AWS DevOps & Developer Productivity Blog

Building a scalable code modernization solution with AWS Transform custom

Introduction

Software maintenance and modernization is a critical challenge for enterprises managing hundreds or thousands of repositories. Whether upgrading Java versions, migrating to new AWS SDKs, or modernizing frameworks, the scale of transformation work can be overwhelming. AWS Transform custom uses agentic AI to perform large-scale modernization of software, code, libraries, and frameworks to reduce technical debt. It handles diverse scenarios including language version upgrades, API and service migrations, framework upgrades and migrations, code refactoring, and organization-specific transformations. Through continual learning, the agent improves from every execution and developer feedback, delivering high-quality, repeatable transformations without requiring specialized automation expertise.

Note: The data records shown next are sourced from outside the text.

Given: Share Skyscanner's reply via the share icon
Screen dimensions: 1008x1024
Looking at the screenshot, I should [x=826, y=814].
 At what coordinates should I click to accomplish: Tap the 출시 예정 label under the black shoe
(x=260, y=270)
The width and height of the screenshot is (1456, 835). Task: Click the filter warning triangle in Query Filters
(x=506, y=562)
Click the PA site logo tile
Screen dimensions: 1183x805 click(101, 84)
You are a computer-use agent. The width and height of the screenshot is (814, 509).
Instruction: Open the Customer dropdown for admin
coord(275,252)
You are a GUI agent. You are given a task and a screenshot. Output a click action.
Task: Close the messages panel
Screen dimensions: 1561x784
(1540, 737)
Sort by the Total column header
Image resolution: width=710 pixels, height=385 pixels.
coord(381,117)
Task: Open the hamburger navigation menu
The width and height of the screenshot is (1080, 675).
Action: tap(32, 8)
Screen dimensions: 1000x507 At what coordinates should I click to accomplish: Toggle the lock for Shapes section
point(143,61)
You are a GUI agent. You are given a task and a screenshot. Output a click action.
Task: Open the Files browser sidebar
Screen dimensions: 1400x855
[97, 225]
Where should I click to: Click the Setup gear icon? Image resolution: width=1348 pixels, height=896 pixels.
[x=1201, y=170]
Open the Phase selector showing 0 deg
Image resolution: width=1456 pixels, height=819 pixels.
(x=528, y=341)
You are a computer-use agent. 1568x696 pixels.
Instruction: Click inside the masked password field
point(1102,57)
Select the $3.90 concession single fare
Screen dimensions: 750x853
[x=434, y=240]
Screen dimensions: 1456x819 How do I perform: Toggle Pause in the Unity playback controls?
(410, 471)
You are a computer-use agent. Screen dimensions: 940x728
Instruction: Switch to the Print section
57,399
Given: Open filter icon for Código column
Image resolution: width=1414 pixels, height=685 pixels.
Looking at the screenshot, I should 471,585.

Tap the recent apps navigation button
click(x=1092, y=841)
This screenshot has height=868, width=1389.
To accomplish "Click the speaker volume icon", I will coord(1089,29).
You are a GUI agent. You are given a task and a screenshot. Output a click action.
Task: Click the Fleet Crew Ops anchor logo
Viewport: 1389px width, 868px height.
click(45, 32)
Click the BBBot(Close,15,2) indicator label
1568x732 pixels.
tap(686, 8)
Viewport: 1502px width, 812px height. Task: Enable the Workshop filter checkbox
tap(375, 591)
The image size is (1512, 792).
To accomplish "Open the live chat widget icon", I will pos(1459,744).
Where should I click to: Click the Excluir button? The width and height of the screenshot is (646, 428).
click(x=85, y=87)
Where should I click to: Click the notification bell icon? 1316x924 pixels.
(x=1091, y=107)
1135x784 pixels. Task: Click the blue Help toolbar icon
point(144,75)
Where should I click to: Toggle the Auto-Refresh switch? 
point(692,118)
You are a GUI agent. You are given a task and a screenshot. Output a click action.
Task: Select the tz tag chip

Organizations need to run transformations using AWS Transform custom concurrently across their entire code estate to meet aggressive modernization timelines and compliance deadlines. Running it at enterprise scale requires a solution to process repositories in parallel, in a controlled remote cloud environment, manage credentials securely, and provide visibility into transformation progress. Today, we’re introducing an open-source solution that brings production-grade scalability, reliability, and monitoring to AWS Transform custom. This infrastructure enables you to run transformations on thousands of repositories in parallel using AWS Batch and AWS Fargate, with REST API access for programmatic control and comprehensive Amazon CloudWatch monitoring.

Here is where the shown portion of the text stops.